The feud in the Mafatlal family has taken a new turn with Ajay Mafatlal moving the Bombay High Court to quash a first information report (FIR) filed against him and cousin Shailaja Parekh for allegedly threatening brother Atulya and sister-in-law Sheetal.

After the demise of Yogendra Mafatlal in January 2005, the owner of Mafatlal Industries, his siblings, Ajay and Atulya, have been locked in a property dispute.

When the matter came up for hearing on Tuesday, Justice SC Dharmadhikari inquired on how an FIR could be lodged in a case in which offences were non-cognisable.

The court has asked the government pleader Shahji Shinde to ensure that the investigating officer remained personally present during arguments on Wednesday.

On 26 December 2007, Atulya and wife Sheetal had lodged a complaint with the Gamdevi police alleging that Ajay and Shailaja were threatening them.

Based on their complaint, the police filed an FIR under section 504 (intentional insult with intent to provoke breach of peace) and 506 II (criminal intimidation) of IPC.
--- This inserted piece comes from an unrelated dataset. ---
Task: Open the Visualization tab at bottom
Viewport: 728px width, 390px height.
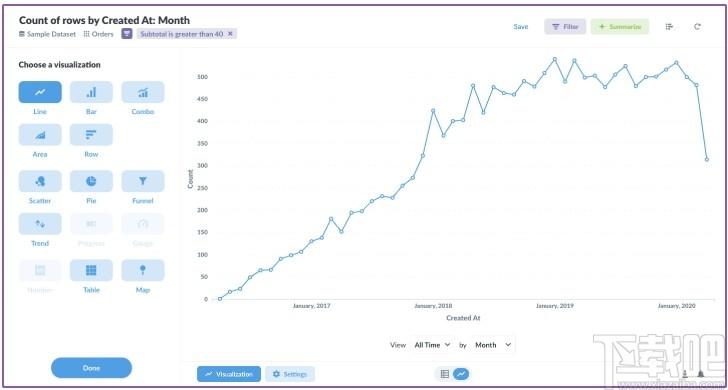Action: pyautogui.click(x=229, y=374)
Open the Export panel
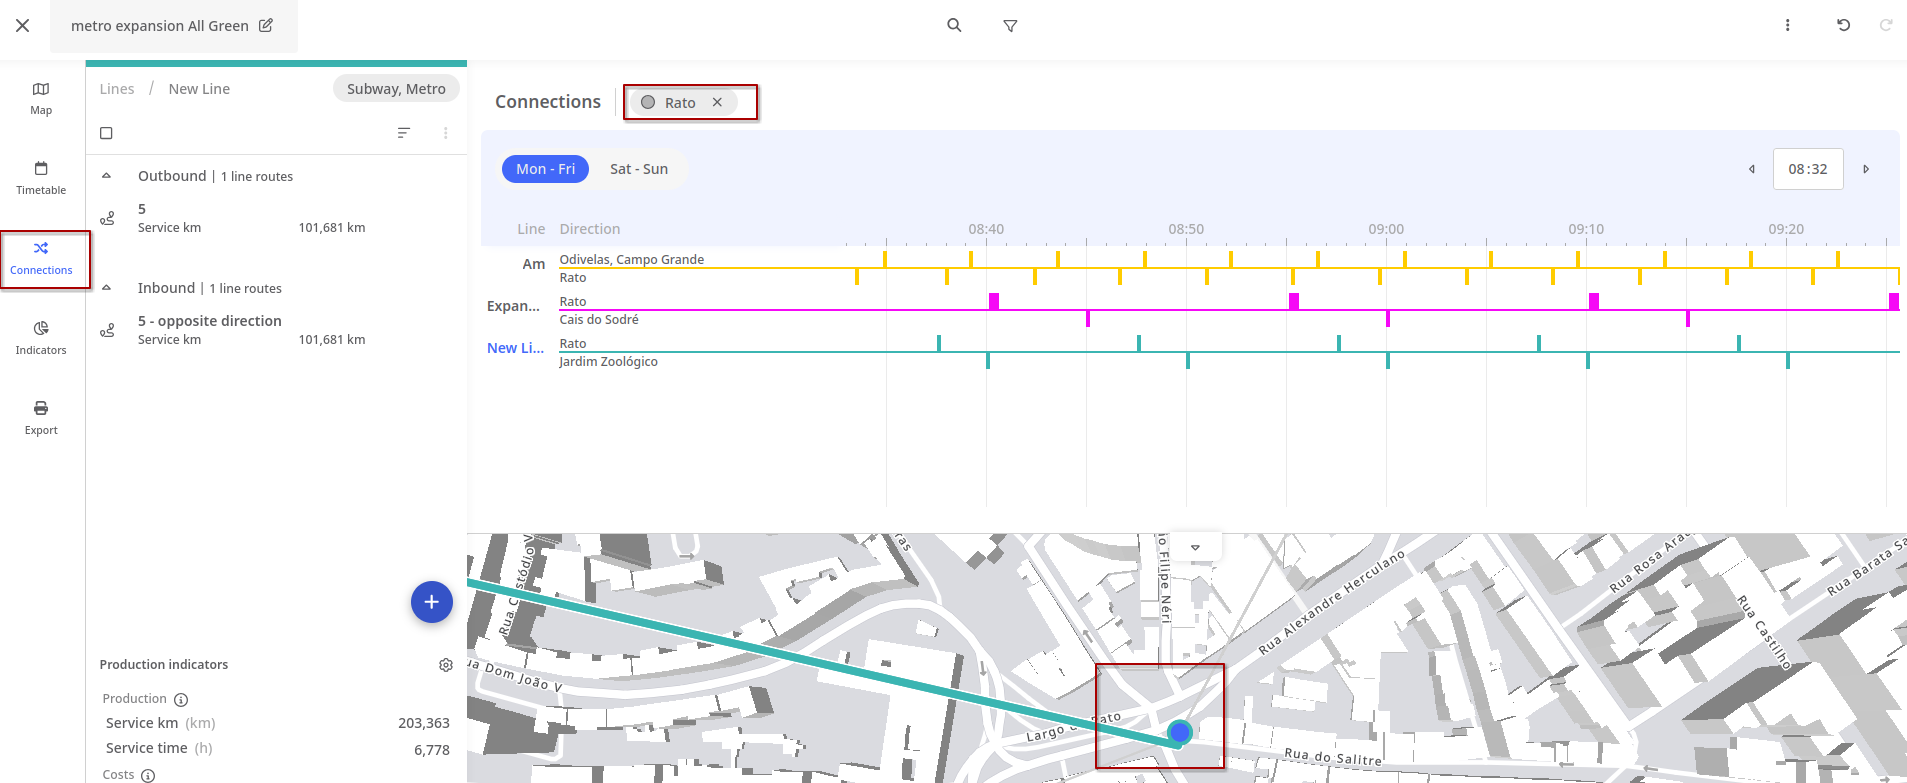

Ajay had secured anticipatory bail but later withdrew it as the offences were bailable. The police did not arrest him but filed a charge-sheet before the Girgaum magistrate who took cognisance of the offences. Ajay was arrested and granted bail.

Ajay's counsel Sayaji Nangre argued in the High Court that these offences were non-cognisable and the police should not have filed the FIR. Besides, he argued, there was no material against Ajay in the charge-sheet. The counsel urged the court to quash the FIR.

Mr Nangre argued that the police could not investigate a non-cognisable offence till they seek permission from the magistrate which they had not done in this case.

The court may pass its order on Wednesday and has asked the investigating officer to remain present.